GraphPad Software Inc. (version 8.0) was used for data analysis. Data was presented in median (Q1-Q3) and numbers (%). The Mann–Whitney U and Pearson correlation tests were used to estimate the statistical significance of differences between groups. One-way ANOVA was applied to test the significance between the three groups. Receiver operating curve (ROC) analysis was performed to check the diagnostic. 2 × 2 tables were built categorizing a combination of CD19 and CD56 test as positive or negative based on individual cut-offs obtained from ROC curves. A value of ≤0.05 was considered statistically significant in all statistical analyses.
| Results|| |
The study included 43 cases (27 male and 16 female) and 13 controls (09 male and 04 female). Characteristics of cases and controls concerning age, sex, plasma cell percentage on BM aspiration morphology (Morphology: BM PC%), and flow cytometry (FCM: BM PC%) are given in [Table S2]. The median age of cases and control groups were 42 and 57 years, respectively. Morphological analysis of plasma cells in BM aspirate showed a median (Q1-Q3) count of 32% (18–60) in cases and 5% (2–7) in controls. In flowcytometry median (Q1-Q3) plasma cell count was 5.4% (1.7–13) in cases and 0.48% (0.19–1.55) in controls.
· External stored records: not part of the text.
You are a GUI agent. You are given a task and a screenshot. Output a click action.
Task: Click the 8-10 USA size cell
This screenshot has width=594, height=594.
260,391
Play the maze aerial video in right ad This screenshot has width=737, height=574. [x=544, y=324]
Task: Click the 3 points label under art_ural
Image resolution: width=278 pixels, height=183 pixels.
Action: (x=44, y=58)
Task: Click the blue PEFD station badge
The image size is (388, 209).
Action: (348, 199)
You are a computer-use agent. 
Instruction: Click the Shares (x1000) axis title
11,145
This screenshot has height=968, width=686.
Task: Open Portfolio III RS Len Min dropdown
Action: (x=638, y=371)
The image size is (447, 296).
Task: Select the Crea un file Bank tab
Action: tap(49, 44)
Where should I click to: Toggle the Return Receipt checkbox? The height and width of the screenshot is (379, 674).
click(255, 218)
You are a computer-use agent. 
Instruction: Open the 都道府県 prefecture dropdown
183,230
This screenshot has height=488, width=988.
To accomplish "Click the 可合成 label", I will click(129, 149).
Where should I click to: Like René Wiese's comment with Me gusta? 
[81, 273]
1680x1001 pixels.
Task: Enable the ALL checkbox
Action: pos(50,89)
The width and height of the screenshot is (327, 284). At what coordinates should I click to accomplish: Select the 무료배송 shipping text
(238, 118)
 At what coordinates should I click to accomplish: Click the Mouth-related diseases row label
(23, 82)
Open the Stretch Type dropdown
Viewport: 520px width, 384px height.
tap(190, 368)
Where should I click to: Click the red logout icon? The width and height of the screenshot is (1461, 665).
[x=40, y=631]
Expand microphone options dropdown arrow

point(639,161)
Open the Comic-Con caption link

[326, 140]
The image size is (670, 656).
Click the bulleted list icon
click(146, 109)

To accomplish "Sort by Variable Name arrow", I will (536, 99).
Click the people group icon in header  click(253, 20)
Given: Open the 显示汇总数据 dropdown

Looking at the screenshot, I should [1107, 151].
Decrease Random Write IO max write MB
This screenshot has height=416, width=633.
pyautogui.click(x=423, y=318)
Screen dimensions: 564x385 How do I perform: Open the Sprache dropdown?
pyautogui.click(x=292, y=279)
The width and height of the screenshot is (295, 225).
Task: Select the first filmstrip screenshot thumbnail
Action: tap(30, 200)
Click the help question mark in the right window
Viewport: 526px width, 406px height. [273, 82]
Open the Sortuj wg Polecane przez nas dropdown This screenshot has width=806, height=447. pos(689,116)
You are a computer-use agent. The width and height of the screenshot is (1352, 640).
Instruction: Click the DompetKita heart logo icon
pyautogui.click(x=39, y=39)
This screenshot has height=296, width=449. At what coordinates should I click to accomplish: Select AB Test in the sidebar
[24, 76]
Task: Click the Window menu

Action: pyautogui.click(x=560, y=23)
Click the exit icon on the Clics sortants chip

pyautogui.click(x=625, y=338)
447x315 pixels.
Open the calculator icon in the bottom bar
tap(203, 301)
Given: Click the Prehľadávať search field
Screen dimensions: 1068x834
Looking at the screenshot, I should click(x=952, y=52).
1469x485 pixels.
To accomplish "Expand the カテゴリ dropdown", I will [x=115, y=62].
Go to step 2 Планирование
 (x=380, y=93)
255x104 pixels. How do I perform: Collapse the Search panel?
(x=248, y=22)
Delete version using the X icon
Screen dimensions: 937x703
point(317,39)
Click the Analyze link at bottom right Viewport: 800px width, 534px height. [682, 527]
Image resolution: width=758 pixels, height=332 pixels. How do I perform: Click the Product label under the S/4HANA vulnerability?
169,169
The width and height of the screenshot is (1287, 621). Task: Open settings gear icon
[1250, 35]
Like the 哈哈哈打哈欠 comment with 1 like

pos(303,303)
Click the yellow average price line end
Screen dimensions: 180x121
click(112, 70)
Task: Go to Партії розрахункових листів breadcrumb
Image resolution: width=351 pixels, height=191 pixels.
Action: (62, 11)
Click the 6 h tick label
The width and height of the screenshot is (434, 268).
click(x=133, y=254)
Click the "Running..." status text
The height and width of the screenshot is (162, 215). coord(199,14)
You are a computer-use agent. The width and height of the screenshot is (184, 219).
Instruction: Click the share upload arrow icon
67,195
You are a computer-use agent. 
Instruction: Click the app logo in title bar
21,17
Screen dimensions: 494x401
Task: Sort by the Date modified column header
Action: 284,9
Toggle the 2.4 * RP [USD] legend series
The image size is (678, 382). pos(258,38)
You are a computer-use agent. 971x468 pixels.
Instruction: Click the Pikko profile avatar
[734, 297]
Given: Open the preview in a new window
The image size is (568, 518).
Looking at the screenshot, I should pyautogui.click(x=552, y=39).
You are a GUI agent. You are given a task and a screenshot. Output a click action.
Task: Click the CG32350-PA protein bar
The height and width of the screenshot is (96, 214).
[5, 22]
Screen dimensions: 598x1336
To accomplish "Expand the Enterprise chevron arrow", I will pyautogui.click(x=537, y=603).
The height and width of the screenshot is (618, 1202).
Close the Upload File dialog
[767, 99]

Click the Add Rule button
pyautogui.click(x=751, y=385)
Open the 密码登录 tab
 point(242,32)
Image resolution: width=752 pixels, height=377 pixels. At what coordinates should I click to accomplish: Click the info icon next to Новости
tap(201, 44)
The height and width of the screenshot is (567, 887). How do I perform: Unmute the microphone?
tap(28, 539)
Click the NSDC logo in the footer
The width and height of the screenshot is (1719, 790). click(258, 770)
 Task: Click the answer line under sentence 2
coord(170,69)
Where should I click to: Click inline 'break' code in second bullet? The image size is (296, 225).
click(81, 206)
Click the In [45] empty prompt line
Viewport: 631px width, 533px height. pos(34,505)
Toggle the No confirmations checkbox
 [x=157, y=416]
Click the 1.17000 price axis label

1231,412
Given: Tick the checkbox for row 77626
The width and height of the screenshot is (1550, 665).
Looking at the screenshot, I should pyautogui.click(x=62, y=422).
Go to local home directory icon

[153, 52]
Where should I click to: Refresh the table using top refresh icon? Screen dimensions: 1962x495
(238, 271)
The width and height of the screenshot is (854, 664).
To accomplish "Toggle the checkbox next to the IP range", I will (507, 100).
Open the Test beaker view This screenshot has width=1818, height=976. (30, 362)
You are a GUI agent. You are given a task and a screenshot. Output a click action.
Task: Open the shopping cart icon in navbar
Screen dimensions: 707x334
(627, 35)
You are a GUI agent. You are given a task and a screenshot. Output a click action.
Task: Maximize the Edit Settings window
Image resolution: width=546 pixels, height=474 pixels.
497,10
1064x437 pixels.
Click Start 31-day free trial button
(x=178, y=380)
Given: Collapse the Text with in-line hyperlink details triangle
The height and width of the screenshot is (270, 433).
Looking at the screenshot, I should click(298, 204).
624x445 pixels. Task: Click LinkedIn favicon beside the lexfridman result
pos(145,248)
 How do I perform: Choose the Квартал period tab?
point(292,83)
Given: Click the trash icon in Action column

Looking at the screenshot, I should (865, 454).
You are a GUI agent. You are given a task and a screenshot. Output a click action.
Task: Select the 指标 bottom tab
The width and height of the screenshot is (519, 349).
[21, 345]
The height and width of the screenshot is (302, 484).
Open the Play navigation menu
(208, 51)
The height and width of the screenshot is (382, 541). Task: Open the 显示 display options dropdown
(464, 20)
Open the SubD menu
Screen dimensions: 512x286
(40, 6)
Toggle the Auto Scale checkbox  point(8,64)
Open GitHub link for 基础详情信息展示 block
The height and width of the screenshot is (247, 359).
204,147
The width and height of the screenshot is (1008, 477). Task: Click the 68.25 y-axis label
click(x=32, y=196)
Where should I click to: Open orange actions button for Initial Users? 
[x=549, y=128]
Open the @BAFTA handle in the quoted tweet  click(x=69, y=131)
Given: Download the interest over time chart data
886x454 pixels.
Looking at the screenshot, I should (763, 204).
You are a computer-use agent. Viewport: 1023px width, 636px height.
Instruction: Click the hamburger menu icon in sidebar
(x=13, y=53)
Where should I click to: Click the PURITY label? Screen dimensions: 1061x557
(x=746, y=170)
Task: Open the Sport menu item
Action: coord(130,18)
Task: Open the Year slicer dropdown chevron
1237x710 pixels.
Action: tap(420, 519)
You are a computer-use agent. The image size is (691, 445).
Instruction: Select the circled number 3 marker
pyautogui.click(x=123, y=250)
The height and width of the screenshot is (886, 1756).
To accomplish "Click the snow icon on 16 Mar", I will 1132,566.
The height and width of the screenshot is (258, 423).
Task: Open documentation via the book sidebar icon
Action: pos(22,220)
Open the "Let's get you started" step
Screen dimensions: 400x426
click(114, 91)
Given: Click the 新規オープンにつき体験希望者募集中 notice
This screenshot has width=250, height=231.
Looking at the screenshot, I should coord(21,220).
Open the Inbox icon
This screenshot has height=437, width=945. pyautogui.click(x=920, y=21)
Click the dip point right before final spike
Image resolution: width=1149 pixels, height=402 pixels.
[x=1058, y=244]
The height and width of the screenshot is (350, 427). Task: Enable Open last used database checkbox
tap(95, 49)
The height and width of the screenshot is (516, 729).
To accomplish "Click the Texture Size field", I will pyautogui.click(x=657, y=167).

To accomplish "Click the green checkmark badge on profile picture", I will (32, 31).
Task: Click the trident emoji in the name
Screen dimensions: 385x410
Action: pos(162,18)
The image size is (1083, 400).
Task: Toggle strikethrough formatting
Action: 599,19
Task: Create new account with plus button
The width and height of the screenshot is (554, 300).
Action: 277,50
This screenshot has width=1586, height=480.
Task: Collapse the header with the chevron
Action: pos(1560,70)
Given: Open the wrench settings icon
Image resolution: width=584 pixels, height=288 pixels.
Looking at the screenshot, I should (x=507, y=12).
In MM cases, APC was seen in 24 (56%) cases while both APC and NPC were seen in 19 (44%) cases [Table S2]. Identification of NPC in MM cases was facilitated by a small cluster of plasma cells with the typical immunophenotype of NPC other than the major population of APC or by expression of polyclonal light chains or both [Figure 1]a, [Figure 1]b.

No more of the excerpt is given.